MISIÓN AL AIRE

MADRID Y LONDRES

22 | 08 | 2011

Durante los últimos días, dos ciudades europeas han sido noticia con relación al mundo de la juventud. En Madrid, lo sabemos bien, se ha congregado más de un millón de jóvenes en torno al Papa Benedicto XVI para celebrar la XXVI Jornada Mundial de la Juventud. Ha sido una explosión de vida y esperanza. Con gran esfuerzo, pero sobre todo con gran ilusión, la pastoral juvenil de toda la Iglesia se ha movilizado para realizar este encuentro que busca contribuir a que las nuevas generaciones estén arraigadas en Cristo.

Mientras tanto, Londres sacudida por grupos de jóvenes ha sido escenario de los disturbios más violentos de las últimas décadas. Con ellos, se ha prolongado la cadena de motines que, desde la llamada “primavera árabe”, los jóvenes han venido protagonizando en varios países. David Cameron, Primer Ministro del Reino Unido, queriendo llegar a la razón profunda de esta situación ha hablado de la necesidad de tomar medidas contra el “colapso moral”. Parece, entonces, que comienza a verse el desastre de no acompañar debidamente a la juventud.

La sociedad actual, manipulada por ciertas corrientes ideológicas, ha venido promoviendo una “cultura” en la que los padres no tienen derechos, las leyes de infancia no siempre son justas, se proponen como ideal las familias monoparentales, se tolera todo tipo de libertinaje alegando el libre desarrollo de la personalidad, los niños y los jóvenes se dejan a merced de la dictadura del relativismo, impedidos para buscar y aceptar la verdad y el bien.

Las consecuencias no se hacen esperar y las estadísticas empiezan a decir que el mayor número de jóvenes vinculados al crimen y que presentan síntomas serios de desadaptación social provienen de hogares desestructurados y de ambientes en lo que no se ha dado una adecuada educación. Políticas deliberadas han minado la familia y han desvirtuado la educación olvidando que ahí está la base de la estabilidad social.
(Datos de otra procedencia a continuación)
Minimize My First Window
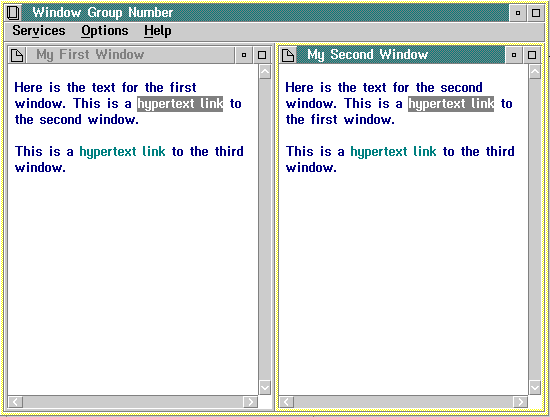Viewport: 550px width, 417px height. click(x=244, y=55)
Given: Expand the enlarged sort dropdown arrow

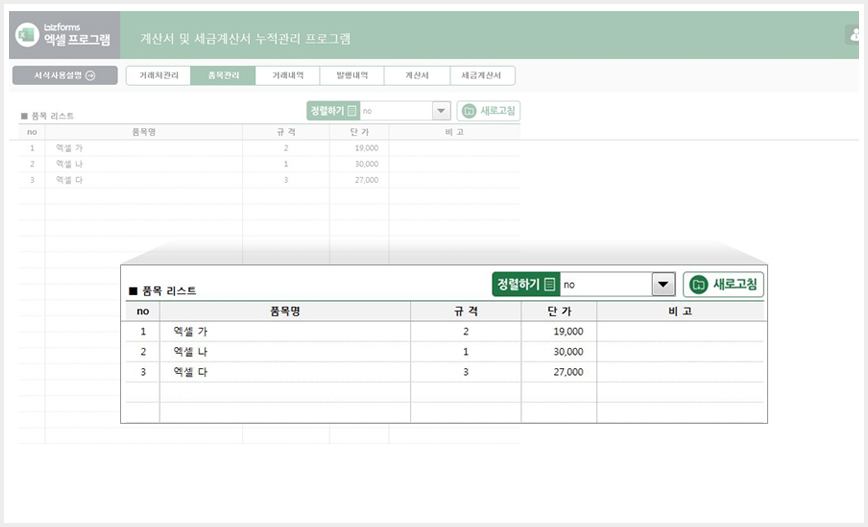Looking at the screenshot, I should [663, 285].
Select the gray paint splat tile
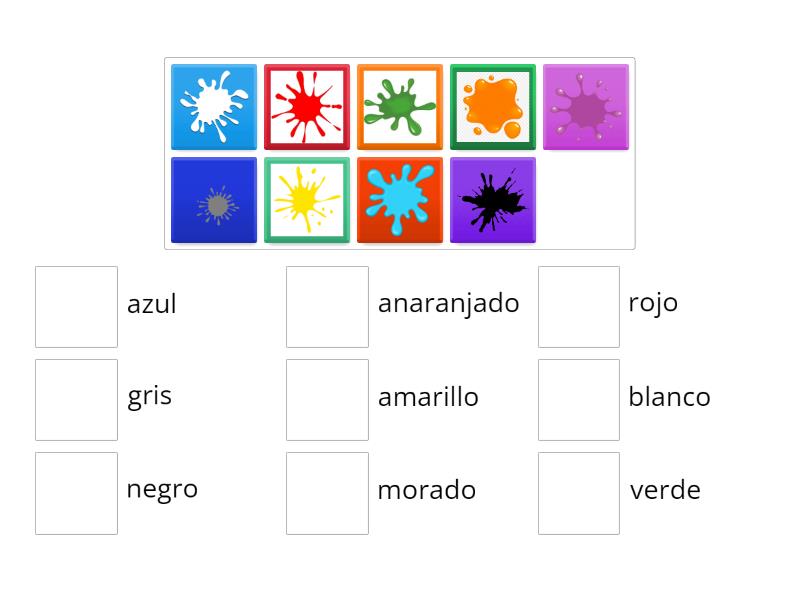 tap(214, 200)
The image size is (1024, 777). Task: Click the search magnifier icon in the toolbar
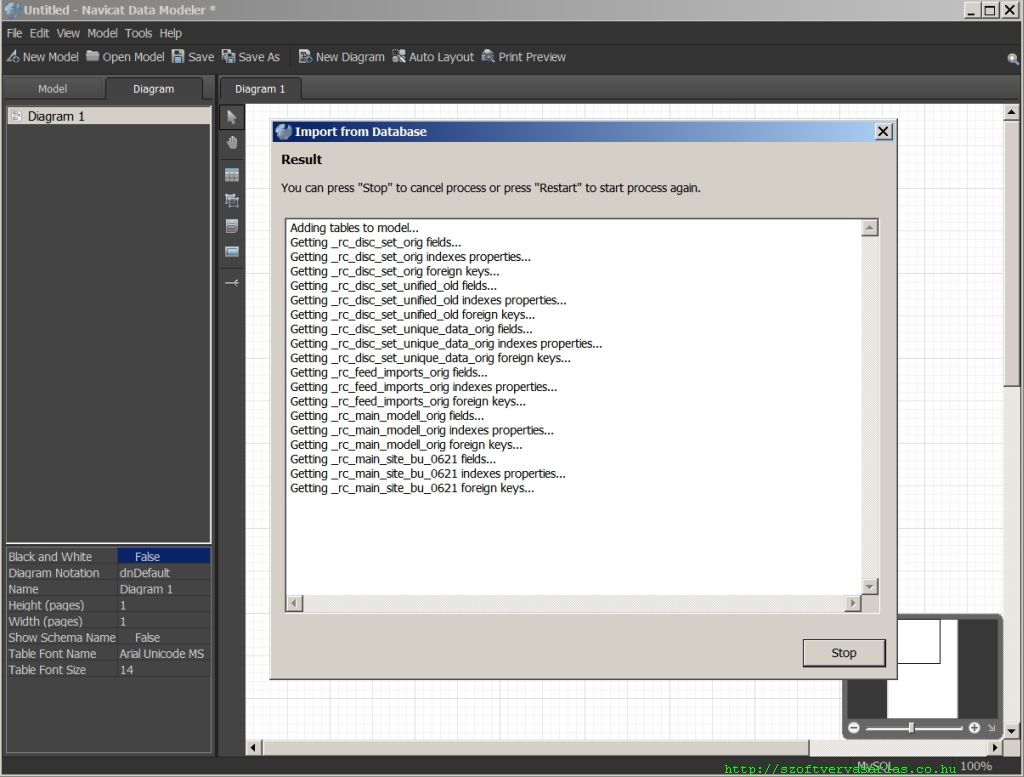1012,59
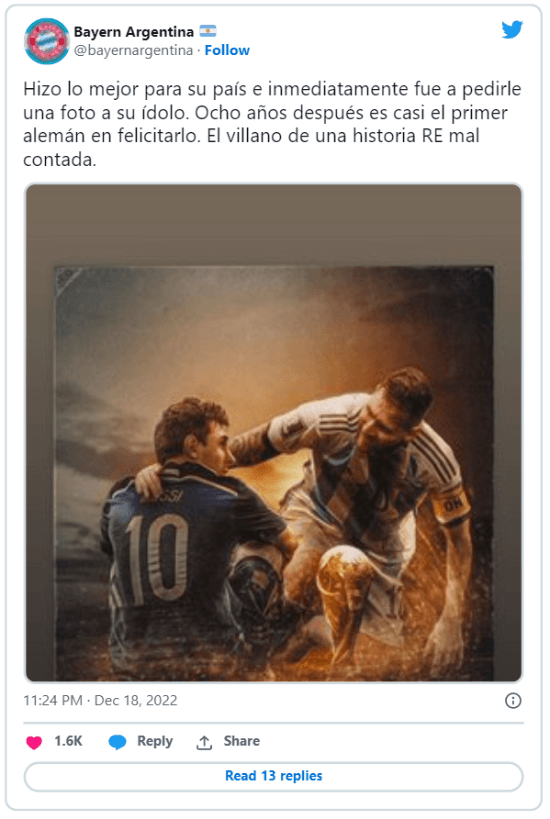The width and height of the screenshot is (550, 819).
Task: Open the @bayernargentina handle link
Action: tap(133, 50)
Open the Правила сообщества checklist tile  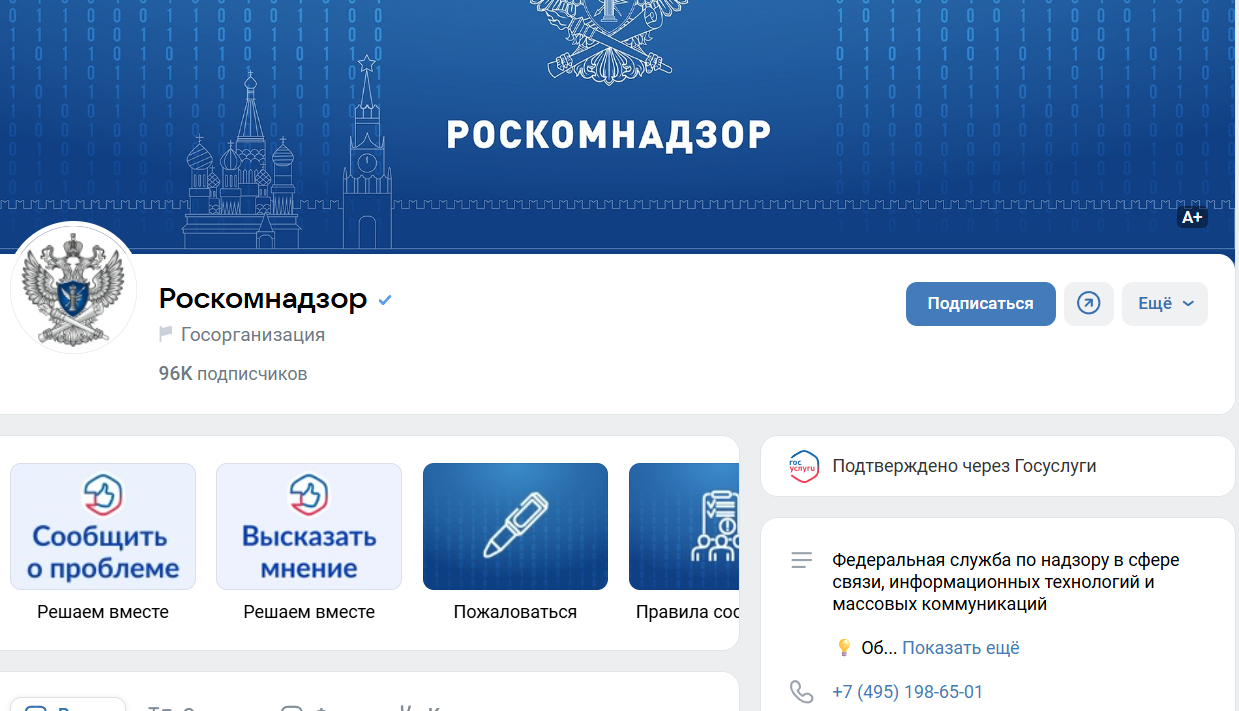684,526
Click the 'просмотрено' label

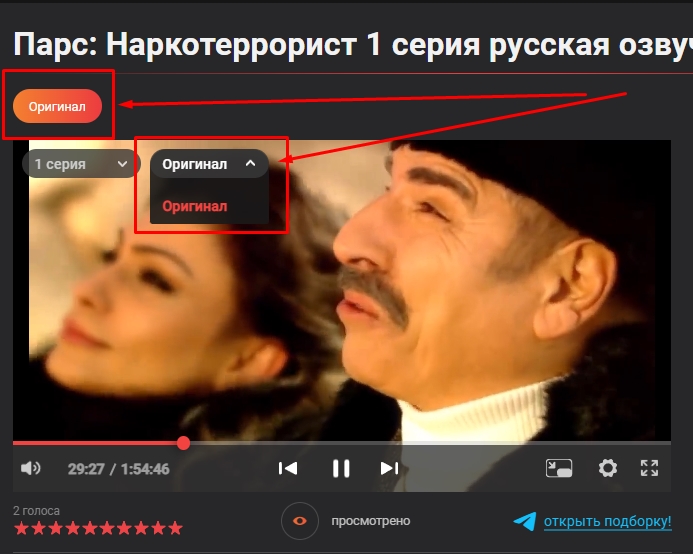pos(370,521)
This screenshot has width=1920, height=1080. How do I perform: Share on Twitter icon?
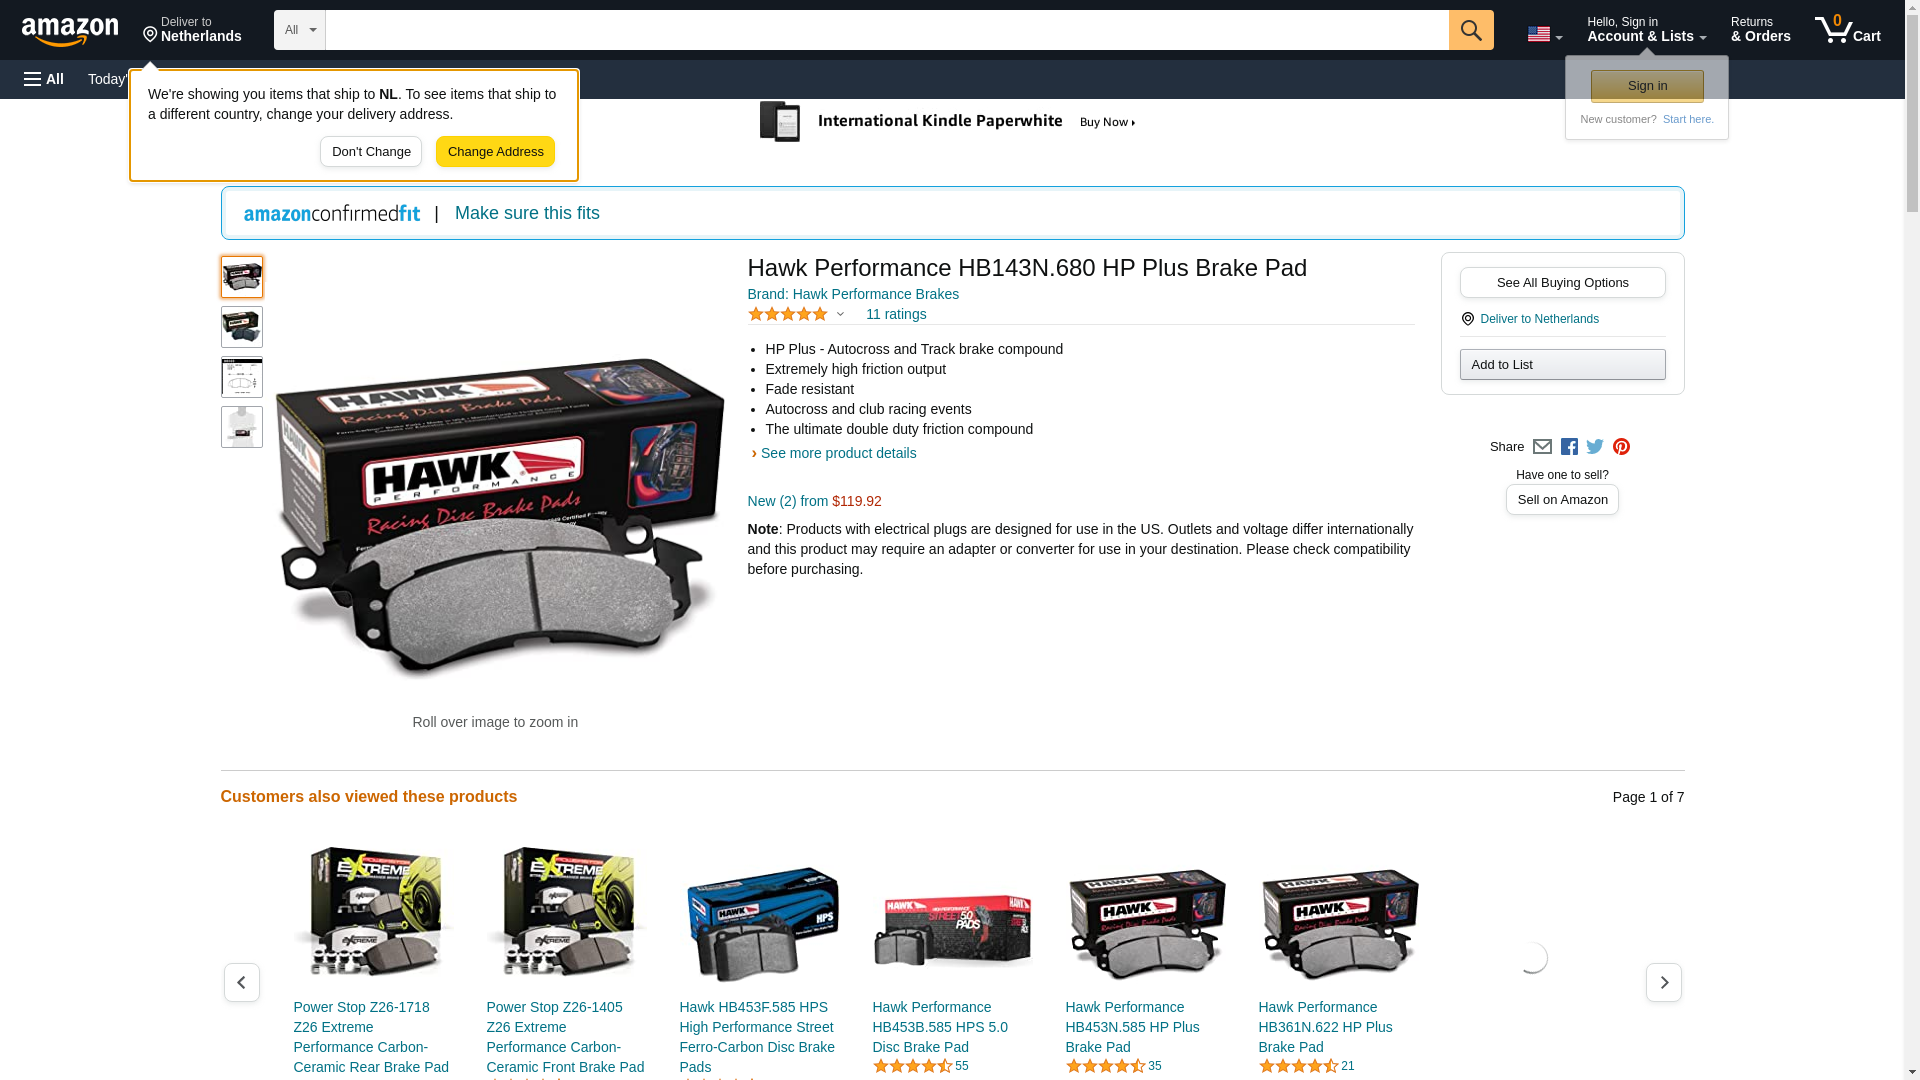[x=1595, y=447]
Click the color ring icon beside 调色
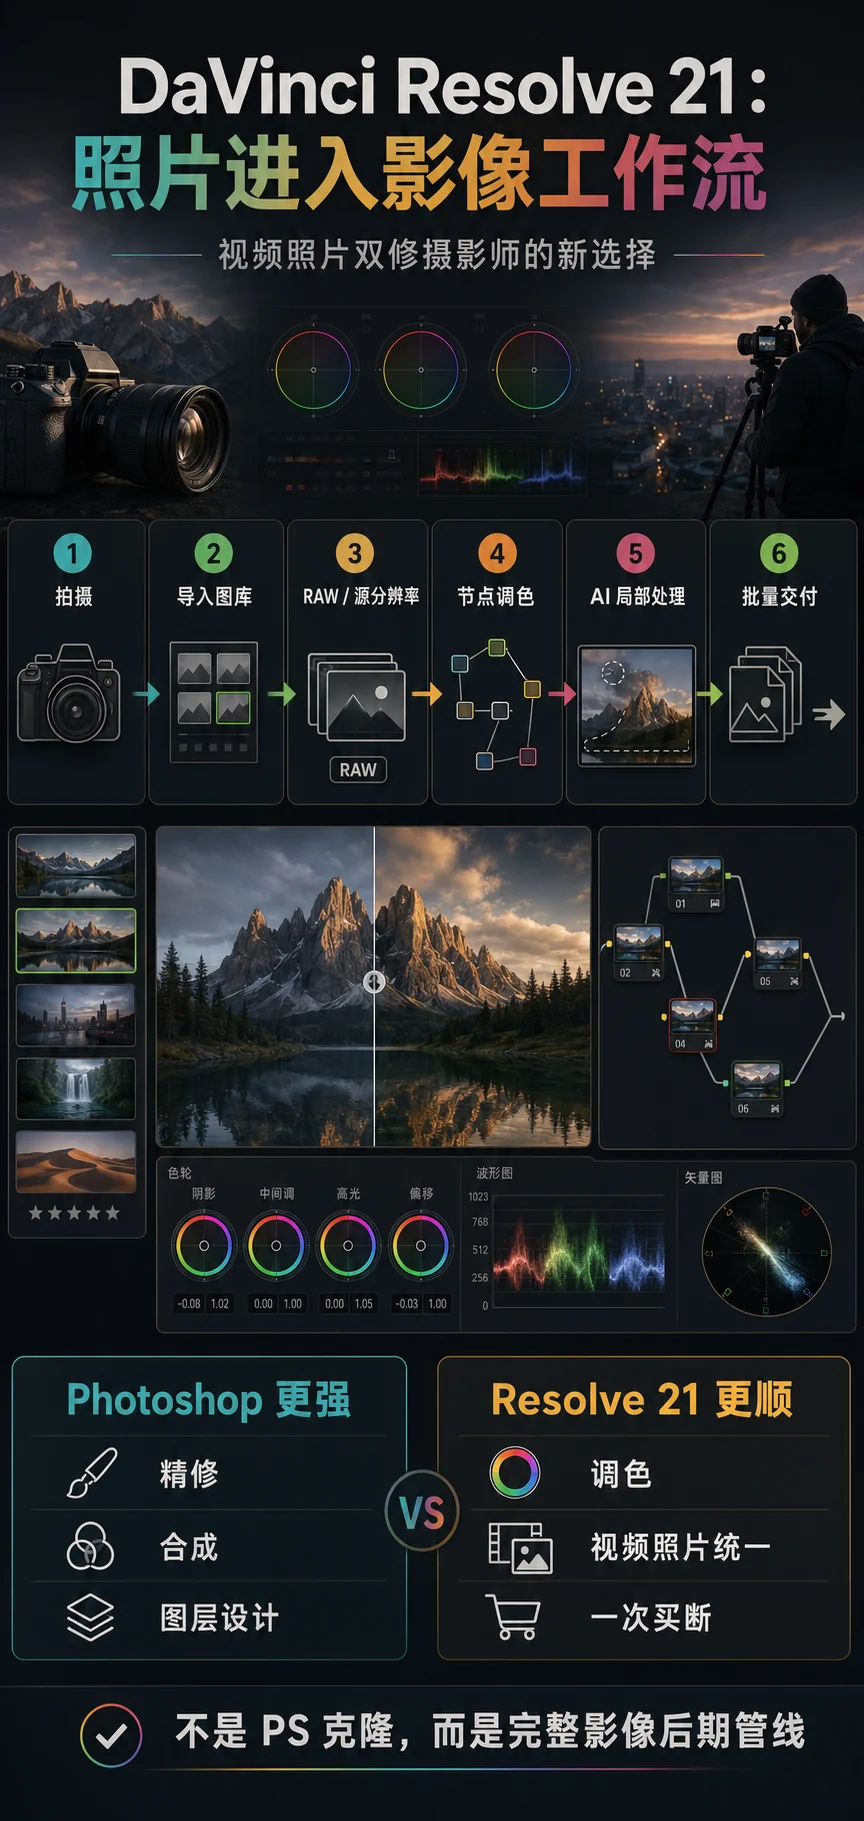This screenshot has height=1821, width=864. pos(515,1472)
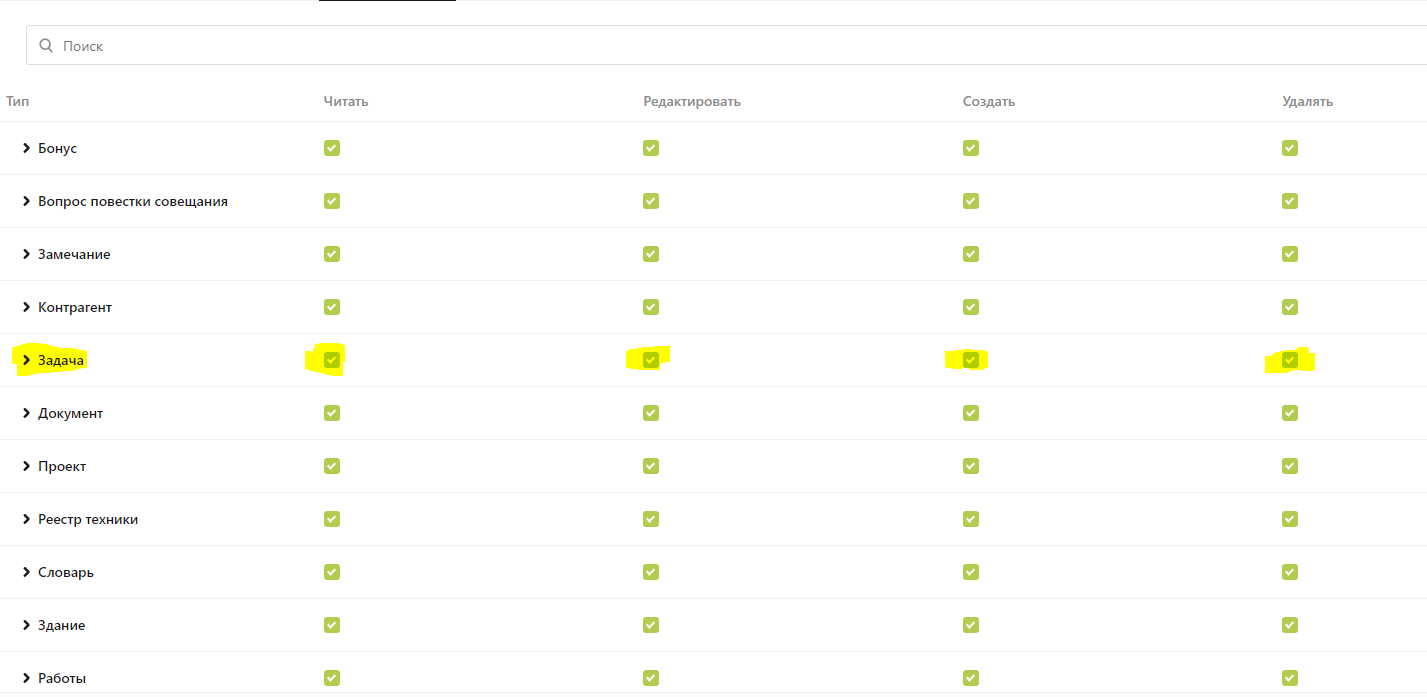Uncheck Редактировать for Работы
This screenshot has height=697, width=1427.
click(x=651, y=678)
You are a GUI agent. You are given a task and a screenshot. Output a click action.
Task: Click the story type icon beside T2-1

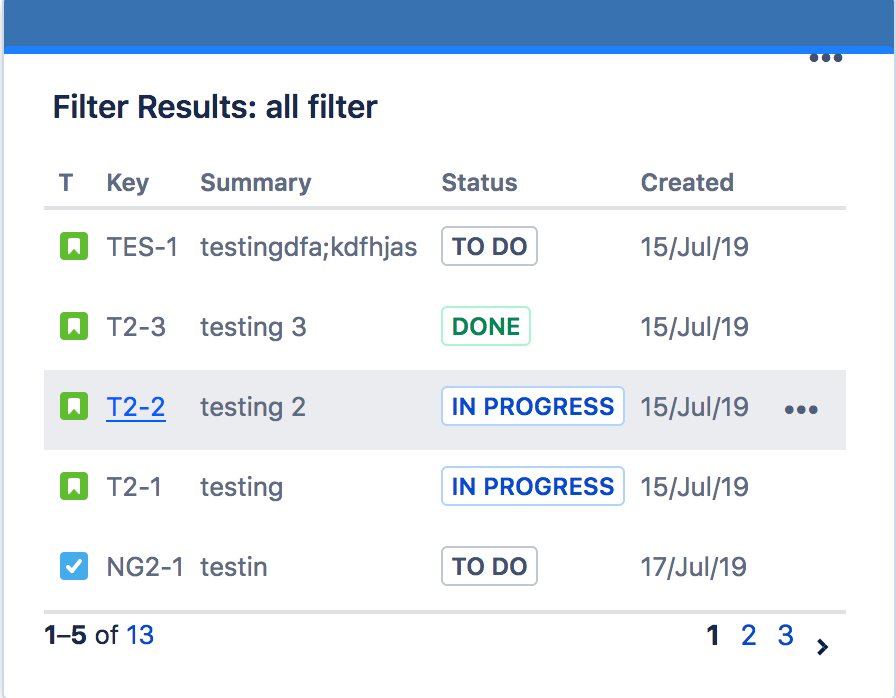74,486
Lo más triste es que el “colapso moral”, derivado de la destrucción de la familia y de dejar huérfana la juventud, no está sólo en Londres.

Pongamos, entonces, todo nuestro empeño en cuidar los hogares y en dar una educación integral a los jóvenes. Dios mismo ha confiado en los jóvenes, los ha formado y les ha encargado tareas especiales. Recordemos lo que ha hecho con David, a pesar de ser el más pequeño de la casa de Jesé; el papel que le ha dado a José, el menor de sus hermanos; la misión que ha confiado a Jeremías, quien se sentía muy joven  para ser profeta, la historia protagonizada por el joven Tobías; la elección de María, una joven llamada a ser la madre del Mesías.

No dejemos solos a los jóvenes, no permitamos que los guíen las corrientes de moda o los inciertos pareceres propios. A su llegada a Madrid, advertía  Benedicto XVI: “Hay muchos que, creyéndose dioses, piensan no tener necesidad de más raíces ni cimientos que ellos mismos. Desearían decidir por sí solos lo que es verdad o no, lo que es bueno o malo, lo justo o lo injusto; decidir quién es digno de vivir o puede ser sacrificado en aras de otras preferencias; dar en cada instante un paso al azar, sin rumbo fijo, dejándose llevar por el impulso de cada momento. Estas tentaciones siempre están al acecho. Es importante no sucumbir a ellas, porque, en realidad, conducen a algo tan evanescente como una existencia sin horizontes, una libertad sin Dios”.